*** RECORDS PROVIDED ***

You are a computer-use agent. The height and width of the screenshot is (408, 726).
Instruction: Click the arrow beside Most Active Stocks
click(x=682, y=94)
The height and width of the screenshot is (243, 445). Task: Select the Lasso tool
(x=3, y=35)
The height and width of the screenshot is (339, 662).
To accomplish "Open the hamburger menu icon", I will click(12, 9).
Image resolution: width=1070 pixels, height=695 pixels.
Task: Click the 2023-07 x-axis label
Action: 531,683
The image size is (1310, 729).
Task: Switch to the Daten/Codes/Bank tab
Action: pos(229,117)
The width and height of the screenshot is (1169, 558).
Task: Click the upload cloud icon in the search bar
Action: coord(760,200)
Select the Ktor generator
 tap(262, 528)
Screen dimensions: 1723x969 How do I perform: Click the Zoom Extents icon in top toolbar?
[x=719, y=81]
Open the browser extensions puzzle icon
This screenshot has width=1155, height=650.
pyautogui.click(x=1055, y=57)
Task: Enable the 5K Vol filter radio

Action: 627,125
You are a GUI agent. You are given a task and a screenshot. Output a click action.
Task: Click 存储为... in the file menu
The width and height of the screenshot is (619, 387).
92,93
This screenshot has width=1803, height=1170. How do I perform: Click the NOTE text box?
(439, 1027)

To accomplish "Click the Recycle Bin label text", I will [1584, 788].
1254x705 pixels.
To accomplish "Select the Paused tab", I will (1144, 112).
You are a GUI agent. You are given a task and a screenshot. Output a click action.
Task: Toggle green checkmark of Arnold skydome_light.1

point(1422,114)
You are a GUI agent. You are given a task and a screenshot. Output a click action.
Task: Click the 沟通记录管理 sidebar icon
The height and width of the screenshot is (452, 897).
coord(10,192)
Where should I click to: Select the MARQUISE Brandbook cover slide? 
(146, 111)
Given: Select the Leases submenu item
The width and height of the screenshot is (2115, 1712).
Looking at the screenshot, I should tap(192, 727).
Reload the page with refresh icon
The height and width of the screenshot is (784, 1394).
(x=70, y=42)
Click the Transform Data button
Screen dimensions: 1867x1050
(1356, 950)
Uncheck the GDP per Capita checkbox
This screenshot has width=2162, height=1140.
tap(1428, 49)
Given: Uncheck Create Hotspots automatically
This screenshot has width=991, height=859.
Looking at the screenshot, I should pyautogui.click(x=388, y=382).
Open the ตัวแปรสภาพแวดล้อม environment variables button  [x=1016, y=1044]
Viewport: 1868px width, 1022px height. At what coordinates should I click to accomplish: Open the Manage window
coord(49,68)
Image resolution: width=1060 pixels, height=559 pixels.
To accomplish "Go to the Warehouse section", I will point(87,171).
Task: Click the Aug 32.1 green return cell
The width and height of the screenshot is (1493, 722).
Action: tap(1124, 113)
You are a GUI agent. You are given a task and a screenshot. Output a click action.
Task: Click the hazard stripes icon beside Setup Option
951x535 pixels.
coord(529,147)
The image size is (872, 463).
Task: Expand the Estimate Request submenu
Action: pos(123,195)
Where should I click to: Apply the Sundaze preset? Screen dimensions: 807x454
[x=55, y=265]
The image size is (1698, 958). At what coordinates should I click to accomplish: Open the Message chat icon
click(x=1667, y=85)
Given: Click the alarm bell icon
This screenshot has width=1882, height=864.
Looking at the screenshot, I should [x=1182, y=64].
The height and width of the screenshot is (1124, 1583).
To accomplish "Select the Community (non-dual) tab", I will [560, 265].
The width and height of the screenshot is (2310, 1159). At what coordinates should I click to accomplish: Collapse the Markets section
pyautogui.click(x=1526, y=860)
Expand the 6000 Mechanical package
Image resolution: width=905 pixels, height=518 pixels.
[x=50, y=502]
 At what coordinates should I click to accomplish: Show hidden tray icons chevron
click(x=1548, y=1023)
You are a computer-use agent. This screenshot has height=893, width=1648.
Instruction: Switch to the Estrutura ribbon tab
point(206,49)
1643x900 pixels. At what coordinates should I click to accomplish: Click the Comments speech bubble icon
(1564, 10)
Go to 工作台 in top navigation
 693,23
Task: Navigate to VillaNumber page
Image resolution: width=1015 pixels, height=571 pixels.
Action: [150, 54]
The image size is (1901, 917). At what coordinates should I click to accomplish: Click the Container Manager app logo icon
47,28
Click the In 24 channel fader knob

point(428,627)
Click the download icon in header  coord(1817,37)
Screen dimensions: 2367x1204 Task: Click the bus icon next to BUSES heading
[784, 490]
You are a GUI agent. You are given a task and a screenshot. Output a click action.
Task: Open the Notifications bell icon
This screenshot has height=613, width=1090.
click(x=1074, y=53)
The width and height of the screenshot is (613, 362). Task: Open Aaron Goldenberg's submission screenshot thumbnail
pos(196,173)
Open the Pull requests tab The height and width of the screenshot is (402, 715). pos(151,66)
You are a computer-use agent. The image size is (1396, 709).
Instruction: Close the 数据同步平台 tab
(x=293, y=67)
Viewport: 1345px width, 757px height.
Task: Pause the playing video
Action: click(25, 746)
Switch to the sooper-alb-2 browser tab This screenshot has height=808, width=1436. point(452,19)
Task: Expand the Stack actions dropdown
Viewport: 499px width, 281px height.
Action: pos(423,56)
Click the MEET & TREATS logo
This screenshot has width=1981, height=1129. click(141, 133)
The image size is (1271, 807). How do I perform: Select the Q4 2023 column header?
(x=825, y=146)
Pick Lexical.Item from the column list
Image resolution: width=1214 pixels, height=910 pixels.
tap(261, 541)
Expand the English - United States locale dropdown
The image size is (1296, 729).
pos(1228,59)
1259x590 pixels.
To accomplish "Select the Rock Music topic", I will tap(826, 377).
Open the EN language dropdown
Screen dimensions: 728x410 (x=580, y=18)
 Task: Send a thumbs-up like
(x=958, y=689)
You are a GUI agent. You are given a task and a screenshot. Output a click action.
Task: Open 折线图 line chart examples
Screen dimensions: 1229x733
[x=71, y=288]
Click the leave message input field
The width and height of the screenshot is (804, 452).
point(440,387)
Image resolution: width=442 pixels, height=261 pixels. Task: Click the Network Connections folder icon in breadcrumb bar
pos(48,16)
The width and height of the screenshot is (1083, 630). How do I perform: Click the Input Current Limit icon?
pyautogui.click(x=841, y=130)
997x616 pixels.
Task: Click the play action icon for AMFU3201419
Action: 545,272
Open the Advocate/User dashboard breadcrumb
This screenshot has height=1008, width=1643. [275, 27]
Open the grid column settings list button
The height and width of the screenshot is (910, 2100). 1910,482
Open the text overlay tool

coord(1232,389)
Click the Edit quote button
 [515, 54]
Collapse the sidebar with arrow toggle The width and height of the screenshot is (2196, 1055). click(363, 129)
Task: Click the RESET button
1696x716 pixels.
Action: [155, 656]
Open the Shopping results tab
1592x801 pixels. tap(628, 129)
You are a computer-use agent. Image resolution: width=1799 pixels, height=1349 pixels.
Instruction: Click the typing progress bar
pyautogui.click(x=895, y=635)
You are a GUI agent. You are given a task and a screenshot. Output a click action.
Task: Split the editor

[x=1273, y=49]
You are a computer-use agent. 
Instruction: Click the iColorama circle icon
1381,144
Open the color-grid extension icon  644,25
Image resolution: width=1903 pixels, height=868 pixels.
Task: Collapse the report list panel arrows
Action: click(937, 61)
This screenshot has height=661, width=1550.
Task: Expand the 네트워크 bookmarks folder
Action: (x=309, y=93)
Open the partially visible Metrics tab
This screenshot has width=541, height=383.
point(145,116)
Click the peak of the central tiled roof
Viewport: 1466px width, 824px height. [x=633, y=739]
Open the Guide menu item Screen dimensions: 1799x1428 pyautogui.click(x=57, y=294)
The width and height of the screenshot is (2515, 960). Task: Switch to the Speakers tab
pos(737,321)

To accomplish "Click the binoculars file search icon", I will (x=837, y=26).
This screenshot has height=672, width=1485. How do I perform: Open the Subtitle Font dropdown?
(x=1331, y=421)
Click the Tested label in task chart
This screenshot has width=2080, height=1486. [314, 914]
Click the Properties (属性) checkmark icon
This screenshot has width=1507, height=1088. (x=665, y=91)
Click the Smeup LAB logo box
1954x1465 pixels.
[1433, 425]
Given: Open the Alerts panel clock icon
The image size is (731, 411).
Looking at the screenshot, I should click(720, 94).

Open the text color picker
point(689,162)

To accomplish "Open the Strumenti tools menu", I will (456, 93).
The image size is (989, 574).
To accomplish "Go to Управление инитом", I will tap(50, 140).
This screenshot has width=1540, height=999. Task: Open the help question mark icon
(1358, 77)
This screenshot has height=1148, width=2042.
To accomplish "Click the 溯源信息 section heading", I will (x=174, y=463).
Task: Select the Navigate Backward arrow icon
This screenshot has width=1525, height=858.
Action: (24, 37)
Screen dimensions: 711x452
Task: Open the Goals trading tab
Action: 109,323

***

● **EXERCISE REQUIREMENTS**
Could you set down, exactly as written, the lines above between the one holding "Open the EN language dropdown" and the one holding "Click the leave message input field", inclusive, and nothing more?

● **RESULT OF THE EXERCISE**
Open the EN language dropdown
Screen dimensions: 728x410 (x=580, y=18)
 Task: Send a thumbs-up like
(x=958, y=689)
You are a GUI agent. You are given a task and a screenshot. Output a click action.
Task: Open 折线图 line chart examples
Screen dimensions: 1229x733
[x=71, y=288]
Click the leave message input field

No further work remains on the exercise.